| Autor: |
Ogbue O; Internal Medicine, Cleveland Clinic Fairview Hospital, Cleveland, OH 44111, USA., Unlu S; Internal Medicine, Cleveland Clinic Fairview Hospital, Cleveland, OH 44111, USA., Ibodeng GO; Internal Medicine, Infirmary Health's Thomas Hospital, Fairhope, AL 36607, USA., Singh A; Department of Hematology Medical Oncology, Taussig Cancer Center, Cleveland Clinic, Cleveland, OH 44106, USA., Durmaz A; Department of Translational Hematology and Oncology Research, Cleveland Clinic Taussig Cancer Center, Cleveland, OH 44106, USA., Visconte V; Department of Translational Hematology and Oncology Research, Cleveland Clinic Taussig Cancer Center, Cleveland, OH 44106, USA., Molina JC; Department of Hematology Medical Oncology, Taussig Cancer Center, Cleveland Clinic, Cleveland, OH 44106, USA. |
| Abstrakt: |
Acute myeloid leukemia (AML) and myelodysplastic syndrome (MDS) are genetically complex and diverse diseases. Such complexity makes challenging the monitoring of response to treatment. Measurable residual disease (MRD) assessment is a powerful tool for monitoring response and guiding therapeutic interventions. This is accomplished through targeted next-generation sequencing (NGS), as well as polymerase chain reaction and multiparameter flow cytometry, to detect genomic aberrations at a previously challenging leukemic cell concentration.
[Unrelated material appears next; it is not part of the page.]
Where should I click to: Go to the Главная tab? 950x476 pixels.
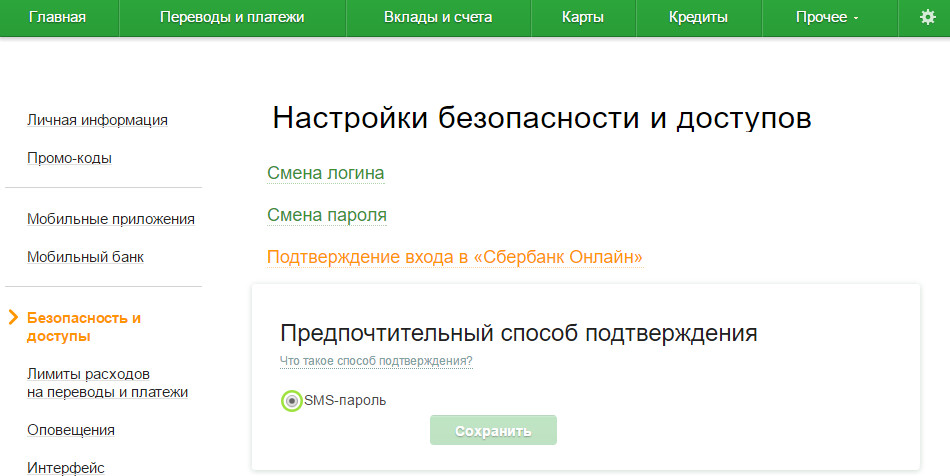pyautogui.click(x=57, y=17)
A major shortcoming of NGS techniques is the inability to discriminate nonleukemic clonal hematopoiesis. In addition, risk assessment and prognostication become more complicated after hematopoietic stem-cell transplantation (HSCT) due to genotypic drift. To address this, newer sequencing techniques have been developed, leading to more prospective and randomized clinical trials aiming to demonstrate the prognostic utility of single-cell next-generation sequencing in predicting patient outcomes following HSCT. This review discusses the use of single-cell DNA genomics in MRD assessment for AML/MDS, with an emphasis on the HSCT time period, including the challenges with current technologies. We also touch on the potential benefits of single-cell RNA sequencing and analysis of accessible chromatin, which generate high-dimensional data at the cellular resolution for investigational purposes, but not currently used in the clinical setting. |